The core activity of science is the empirical testing of theories. As a scientific field matures and addresses theories of increasing complexity, it needs to become progressively more “mathematized”. Mathematics provides a formalized language for precise description, and rigor ensuring that conclusions indeed follow from premises.
Mathematics is not just about quantities (it includes such fields as mathematical logic, abstract algebra, and topology). However, if we are interested in understanding the dynamics of such historical processes as population change, territorial expansion/contraction, and the spread of religions, we must get involved with numbers and rates. Furthermore, a “naked” human mind, unaided by mathematical formalism and computers, is a poor tool for predicting dynamical processes characterized by nonlinear feedbacks, or grasping such complex behaviors as mathematical chaos.
Without mathematics (understood broadly) we are doomed to make vague statements and to arrive at wrong conclusions. How can we test theoretical predictions with data, if we are not even sure that the “prediction” in fact follows from the theory’s premises?
Many, probably most of historians have a strong dislike of mathematics. Additionally, they may feel threatened by intruders from natural sciences on their turf. Some argue that history had its share of great thinkers, and there is no need for mathematical approaches.
I have nothing but deep respect for the giants of historical thought from Polybius and Ibn Khaldun to Fernand Braudel and William McNeill. But I argue that it is not enough.
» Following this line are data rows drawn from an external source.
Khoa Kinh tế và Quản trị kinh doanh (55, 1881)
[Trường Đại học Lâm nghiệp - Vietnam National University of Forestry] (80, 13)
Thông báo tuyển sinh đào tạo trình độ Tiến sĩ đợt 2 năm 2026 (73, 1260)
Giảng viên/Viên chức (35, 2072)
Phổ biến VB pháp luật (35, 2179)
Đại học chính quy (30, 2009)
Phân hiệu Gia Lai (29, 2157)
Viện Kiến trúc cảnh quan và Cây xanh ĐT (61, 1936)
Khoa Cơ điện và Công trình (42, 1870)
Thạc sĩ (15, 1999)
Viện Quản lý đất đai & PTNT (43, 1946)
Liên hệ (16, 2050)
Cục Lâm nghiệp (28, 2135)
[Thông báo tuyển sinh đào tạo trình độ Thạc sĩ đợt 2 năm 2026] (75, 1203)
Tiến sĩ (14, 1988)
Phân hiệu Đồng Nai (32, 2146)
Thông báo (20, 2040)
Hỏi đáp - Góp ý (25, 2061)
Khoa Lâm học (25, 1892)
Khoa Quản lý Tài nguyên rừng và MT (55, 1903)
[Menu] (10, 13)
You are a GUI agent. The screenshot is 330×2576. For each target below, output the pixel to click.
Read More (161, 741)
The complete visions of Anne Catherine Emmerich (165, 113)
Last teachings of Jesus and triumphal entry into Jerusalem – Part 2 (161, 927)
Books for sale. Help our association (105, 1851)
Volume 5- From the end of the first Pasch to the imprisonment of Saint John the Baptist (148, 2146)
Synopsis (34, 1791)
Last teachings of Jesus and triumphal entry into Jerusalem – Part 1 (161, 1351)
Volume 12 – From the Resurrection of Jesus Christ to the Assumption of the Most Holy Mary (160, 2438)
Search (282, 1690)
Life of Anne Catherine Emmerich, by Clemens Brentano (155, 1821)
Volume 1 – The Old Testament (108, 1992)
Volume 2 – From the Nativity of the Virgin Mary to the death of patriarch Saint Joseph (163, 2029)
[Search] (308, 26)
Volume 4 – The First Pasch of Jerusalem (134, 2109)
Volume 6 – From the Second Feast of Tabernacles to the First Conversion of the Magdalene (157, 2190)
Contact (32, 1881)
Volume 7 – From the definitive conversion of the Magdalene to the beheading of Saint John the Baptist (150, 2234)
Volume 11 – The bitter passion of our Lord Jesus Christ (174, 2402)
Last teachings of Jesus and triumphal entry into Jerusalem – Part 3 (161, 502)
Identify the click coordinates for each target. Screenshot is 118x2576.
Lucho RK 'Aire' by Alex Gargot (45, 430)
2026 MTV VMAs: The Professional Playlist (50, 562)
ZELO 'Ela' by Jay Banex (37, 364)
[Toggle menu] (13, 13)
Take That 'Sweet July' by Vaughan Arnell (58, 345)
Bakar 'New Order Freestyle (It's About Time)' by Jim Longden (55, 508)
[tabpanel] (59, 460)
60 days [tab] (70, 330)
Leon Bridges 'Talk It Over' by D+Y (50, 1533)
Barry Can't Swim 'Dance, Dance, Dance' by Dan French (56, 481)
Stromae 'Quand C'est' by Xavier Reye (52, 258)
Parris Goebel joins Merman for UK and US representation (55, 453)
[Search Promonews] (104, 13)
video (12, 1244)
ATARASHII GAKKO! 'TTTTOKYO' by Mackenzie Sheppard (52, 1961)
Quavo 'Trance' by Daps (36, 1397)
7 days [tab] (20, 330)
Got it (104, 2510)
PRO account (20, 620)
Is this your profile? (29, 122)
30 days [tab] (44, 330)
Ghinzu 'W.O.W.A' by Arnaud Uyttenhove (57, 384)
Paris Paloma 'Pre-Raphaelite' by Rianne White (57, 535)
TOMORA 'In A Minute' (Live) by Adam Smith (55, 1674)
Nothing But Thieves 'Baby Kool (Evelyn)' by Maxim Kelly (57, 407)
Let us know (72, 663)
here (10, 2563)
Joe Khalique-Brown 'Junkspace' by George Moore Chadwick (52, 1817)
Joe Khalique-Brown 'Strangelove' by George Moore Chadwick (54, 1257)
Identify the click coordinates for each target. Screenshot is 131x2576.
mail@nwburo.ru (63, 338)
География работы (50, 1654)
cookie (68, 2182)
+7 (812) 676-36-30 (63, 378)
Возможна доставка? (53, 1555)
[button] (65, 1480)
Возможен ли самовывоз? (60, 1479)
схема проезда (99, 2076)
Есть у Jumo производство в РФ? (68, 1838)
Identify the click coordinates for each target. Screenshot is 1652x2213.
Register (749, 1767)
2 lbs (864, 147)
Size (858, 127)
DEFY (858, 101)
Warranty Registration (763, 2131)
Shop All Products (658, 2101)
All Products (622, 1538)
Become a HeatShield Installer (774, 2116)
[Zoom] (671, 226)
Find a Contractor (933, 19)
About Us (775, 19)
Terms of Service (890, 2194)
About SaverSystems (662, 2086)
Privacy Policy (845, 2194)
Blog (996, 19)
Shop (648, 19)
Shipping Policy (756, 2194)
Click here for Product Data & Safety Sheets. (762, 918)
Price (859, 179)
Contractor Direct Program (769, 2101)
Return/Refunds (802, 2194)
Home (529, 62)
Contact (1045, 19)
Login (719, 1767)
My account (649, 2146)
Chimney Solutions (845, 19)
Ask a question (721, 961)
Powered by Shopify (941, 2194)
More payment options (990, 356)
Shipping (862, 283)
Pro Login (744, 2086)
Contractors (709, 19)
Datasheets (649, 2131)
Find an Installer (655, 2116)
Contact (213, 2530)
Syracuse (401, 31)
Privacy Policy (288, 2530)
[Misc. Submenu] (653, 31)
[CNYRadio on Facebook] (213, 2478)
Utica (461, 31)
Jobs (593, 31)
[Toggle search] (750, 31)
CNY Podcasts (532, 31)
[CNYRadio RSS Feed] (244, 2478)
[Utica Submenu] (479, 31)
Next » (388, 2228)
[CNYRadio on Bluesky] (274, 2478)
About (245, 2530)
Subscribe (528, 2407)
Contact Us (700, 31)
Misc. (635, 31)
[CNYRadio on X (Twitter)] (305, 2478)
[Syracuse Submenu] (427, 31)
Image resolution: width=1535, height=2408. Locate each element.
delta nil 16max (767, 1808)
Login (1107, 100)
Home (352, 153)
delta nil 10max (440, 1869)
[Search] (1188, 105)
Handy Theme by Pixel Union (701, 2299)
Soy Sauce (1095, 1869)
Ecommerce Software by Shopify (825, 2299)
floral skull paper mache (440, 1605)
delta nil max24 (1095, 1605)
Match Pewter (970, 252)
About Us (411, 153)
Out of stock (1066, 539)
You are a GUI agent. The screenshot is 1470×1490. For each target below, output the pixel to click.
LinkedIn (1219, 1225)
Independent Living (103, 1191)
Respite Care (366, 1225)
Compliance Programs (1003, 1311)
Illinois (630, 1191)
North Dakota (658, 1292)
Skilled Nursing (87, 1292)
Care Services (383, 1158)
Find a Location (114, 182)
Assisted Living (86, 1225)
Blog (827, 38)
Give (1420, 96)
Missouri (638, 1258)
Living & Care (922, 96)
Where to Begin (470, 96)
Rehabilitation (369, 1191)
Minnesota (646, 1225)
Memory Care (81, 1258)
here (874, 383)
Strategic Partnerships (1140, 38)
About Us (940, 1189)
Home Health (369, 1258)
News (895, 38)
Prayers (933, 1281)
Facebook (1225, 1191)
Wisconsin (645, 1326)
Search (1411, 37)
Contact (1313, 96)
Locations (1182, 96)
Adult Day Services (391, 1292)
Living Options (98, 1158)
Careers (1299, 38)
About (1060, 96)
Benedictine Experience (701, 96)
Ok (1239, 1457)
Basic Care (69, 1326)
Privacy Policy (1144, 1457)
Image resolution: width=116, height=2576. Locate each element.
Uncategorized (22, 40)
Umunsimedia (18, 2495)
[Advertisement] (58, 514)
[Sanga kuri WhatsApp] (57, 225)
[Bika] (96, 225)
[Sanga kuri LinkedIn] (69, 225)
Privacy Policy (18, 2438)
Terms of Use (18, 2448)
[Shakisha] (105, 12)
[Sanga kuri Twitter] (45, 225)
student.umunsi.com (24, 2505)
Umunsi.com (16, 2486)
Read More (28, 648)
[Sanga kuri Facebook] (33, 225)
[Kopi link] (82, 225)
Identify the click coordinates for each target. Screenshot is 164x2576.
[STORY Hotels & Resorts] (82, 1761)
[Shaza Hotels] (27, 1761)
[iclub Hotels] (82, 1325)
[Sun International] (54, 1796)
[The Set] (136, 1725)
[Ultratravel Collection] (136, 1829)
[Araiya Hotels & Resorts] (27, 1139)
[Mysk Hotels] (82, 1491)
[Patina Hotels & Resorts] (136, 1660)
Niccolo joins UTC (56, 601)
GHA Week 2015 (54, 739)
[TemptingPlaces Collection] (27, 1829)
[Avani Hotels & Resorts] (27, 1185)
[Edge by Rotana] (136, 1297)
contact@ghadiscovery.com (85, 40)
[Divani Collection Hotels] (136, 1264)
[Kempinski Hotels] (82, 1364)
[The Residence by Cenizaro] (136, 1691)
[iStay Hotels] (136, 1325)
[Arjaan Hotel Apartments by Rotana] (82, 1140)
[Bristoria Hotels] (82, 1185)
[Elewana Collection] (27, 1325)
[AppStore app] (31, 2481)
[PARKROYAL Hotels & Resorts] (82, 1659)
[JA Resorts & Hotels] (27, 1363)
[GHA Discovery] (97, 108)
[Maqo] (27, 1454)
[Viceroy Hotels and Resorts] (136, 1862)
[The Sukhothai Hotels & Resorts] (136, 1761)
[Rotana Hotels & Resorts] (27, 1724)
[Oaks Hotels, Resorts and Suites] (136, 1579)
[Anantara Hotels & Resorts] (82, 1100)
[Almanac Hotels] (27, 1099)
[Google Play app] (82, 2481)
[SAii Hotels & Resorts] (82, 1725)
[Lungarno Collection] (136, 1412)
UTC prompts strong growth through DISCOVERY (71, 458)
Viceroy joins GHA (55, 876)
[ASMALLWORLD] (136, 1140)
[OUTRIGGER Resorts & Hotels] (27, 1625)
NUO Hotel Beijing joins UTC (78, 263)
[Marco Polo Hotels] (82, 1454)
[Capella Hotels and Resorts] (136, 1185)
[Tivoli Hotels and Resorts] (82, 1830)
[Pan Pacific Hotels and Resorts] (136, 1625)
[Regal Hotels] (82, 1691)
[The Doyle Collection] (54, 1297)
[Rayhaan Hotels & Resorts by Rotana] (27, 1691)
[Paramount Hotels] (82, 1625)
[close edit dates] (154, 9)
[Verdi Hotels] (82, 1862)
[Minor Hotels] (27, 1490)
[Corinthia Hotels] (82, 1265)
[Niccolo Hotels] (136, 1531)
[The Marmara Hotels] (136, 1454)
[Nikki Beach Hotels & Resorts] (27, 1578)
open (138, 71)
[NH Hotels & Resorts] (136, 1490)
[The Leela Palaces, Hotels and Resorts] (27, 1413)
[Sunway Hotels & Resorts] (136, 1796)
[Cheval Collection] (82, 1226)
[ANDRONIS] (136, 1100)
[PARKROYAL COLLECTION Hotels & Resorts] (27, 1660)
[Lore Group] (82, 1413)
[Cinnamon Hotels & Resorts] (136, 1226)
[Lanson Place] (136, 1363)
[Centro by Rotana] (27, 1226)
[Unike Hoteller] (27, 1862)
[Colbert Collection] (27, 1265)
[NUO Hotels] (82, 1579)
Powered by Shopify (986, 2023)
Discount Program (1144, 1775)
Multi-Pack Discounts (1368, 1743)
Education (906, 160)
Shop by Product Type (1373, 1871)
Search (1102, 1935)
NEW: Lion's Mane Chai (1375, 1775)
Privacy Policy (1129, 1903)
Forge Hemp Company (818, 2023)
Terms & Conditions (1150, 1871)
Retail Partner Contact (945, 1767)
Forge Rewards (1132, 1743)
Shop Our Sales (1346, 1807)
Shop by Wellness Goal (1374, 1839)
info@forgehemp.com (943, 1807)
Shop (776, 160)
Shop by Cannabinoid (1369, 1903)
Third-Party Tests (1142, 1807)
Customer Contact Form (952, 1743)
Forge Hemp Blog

In addition to admirable research already performed by historians, we need a systematic effort addressed at translating verbal theories into mathematical models, putting together large collections of historical data, and testing model predictions on this empirical material. Contrasting predictions of rival theories with data will allow us to reject some theories in favor of others. This is one of the best measures of scientific progress, but rarely happens in history.
One of the few examples of successfully applying this approach is the work of the Nobel laureate Robert Fogel and colleagues on the economic feasibility of slavery in the Antebellum United States. We need more such studies, and not just in the field of economic history.
At present history ranks rather low in prestige among sciences (many would even deny that it is a science). This is reflected, among other things, in a woefully inadequate financial support for historical research. However, what is a better strategy for correcting this deplorable situation? Fighting a rearguard action against the introduction of new methods and approaches from the natural sciences? Or accepting the change and integrating these methods with what historians do? In the twentieth century biology made a transition from a descriptive to explanatory science. Now biology has large numbers of both splitters and lumpers; some study the private life of warblers and others investigate mathematical models. I am confident that history can make a similar transition, and only will be enriched in the end.